**What you will do**: Which lines of the records below contain the word "computer"? Show each one.

**Given records**:
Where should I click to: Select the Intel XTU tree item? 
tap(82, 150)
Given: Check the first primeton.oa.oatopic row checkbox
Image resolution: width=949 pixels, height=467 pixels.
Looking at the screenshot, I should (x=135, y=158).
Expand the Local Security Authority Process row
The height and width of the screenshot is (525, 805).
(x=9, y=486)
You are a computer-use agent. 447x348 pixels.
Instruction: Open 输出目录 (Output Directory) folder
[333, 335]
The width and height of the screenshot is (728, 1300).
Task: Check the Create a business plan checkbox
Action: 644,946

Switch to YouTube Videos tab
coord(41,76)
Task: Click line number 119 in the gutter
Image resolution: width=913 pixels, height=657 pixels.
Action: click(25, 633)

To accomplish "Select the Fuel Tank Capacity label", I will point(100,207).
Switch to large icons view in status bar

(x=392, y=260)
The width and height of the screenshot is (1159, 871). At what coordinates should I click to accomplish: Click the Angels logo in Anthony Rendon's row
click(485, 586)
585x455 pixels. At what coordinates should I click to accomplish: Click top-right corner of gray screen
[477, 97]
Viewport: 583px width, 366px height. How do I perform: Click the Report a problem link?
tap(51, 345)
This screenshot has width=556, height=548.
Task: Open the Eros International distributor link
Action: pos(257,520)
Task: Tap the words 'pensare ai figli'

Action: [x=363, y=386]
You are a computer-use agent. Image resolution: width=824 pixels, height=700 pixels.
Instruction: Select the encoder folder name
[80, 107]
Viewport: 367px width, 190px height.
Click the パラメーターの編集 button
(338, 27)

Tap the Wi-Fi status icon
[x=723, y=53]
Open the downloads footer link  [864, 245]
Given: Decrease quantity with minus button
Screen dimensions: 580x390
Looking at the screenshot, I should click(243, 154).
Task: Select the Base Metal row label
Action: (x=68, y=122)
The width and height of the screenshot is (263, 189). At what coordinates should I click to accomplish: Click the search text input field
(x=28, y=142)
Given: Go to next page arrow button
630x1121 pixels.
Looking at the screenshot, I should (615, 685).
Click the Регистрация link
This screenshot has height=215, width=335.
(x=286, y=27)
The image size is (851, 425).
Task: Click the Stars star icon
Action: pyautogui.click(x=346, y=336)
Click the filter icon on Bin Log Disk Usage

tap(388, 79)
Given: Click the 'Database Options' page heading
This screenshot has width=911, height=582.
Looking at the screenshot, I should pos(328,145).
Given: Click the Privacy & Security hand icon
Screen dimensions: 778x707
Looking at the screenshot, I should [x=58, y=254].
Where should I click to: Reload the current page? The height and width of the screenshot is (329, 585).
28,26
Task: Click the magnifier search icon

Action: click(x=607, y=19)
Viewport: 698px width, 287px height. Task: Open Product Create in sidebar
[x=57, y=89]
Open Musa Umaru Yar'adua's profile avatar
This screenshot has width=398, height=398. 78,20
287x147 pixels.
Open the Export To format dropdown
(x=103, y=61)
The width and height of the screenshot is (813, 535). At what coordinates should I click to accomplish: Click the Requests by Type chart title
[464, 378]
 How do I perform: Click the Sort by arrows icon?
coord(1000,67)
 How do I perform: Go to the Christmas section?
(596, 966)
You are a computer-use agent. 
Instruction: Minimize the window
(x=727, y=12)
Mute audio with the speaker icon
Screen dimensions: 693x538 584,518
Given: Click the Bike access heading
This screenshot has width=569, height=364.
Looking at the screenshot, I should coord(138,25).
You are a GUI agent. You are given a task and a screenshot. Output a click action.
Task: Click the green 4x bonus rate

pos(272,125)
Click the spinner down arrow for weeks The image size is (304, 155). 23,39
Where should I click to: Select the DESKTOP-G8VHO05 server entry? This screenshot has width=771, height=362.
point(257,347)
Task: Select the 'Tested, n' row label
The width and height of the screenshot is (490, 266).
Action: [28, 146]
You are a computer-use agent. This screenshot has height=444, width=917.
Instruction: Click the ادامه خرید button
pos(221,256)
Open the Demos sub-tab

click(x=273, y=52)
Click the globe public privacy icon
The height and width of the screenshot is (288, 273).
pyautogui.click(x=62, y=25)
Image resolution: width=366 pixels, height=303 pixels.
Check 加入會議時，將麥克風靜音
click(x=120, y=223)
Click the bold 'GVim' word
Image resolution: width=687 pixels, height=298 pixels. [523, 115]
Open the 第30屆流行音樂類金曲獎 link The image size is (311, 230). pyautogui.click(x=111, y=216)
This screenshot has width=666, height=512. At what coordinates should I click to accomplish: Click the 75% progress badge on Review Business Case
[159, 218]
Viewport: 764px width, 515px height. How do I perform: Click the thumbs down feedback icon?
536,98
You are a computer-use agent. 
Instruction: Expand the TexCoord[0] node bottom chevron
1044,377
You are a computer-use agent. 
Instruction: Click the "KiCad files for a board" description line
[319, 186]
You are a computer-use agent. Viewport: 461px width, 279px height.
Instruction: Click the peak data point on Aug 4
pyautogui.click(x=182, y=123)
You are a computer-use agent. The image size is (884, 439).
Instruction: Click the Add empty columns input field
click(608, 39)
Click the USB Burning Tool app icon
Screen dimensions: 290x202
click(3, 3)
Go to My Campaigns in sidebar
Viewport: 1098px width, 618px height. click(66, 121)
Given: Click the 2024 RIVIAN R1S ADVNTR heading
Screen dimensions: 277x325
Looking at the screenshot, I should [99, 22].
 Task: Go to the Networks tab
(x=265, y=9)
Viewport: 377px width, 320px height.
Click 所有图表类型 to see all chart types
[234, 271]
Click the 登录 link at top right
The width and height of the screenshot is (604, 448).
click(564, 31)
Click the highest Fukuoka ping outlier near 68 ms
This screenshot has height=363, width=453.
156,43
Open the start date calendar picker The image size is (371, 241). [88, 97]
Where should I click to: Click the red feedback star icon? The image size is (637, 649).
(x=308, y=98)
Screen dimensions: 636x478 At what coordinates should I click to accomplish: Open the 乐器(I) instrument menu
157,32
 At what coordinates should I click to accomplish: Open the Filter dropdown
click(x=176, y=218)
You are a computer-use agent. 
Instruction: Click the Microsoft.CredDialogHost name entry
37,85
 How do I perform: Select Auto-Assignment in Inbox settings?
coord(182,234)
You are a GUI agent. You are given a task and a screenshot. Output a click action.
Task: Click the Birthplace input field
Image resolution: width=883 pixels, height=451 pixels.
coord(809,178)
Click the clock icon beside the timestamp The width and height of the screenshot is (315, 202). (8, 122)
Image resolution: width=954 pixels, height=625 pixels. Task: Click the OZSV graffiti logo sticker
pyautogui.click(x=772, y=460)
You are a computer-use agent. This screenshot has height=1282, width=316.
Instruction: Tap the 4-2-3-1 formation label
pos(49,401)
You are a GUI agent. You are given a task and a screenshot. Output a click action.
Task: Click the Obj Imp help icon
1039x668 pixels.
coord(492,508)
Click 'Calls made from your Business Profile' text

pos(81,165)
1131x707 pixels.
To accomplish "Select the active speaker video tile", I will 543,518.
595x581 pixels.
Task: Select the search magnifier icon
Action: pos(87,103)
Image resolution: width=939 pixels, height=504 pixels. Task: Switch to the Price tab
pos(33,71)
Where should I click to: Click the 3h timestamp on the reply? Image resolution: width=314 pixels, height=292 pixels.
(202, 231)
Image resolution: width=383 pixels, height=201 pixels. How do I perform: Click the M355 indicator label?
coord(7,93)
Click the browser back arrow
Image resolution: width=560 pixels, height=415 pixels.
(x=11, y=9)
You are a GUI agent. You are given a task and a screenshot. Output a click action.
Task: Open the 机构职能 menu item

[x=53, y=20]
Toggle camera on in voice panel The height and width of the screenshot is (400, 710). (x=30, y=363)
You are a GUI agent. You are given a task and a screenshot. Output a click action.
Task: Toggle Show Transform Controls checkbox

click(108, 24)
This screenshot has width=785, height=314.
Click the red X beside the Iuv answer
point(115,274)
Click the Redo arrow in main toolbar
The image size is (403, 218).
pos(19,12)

**Response to this exercise**:
You are a computer-use agent. 447x348 pixels.
You are a computer-use agent. Image resolution: width=824 pixels, height=700 pixels.
You are a computer-use agent. 
You are a computer-use agent. This screenshot has height=444, width=917.
You are a computer-use agent. 
You are a computer-use agent. 
You are a computer-use agent. Viewport: 461px width, 279px height.
You are a computer-use agent. The image size is (884, 439).
You are a computer-use agent. 
You are a computer-use agent. This screenshot has height=1282, width=316.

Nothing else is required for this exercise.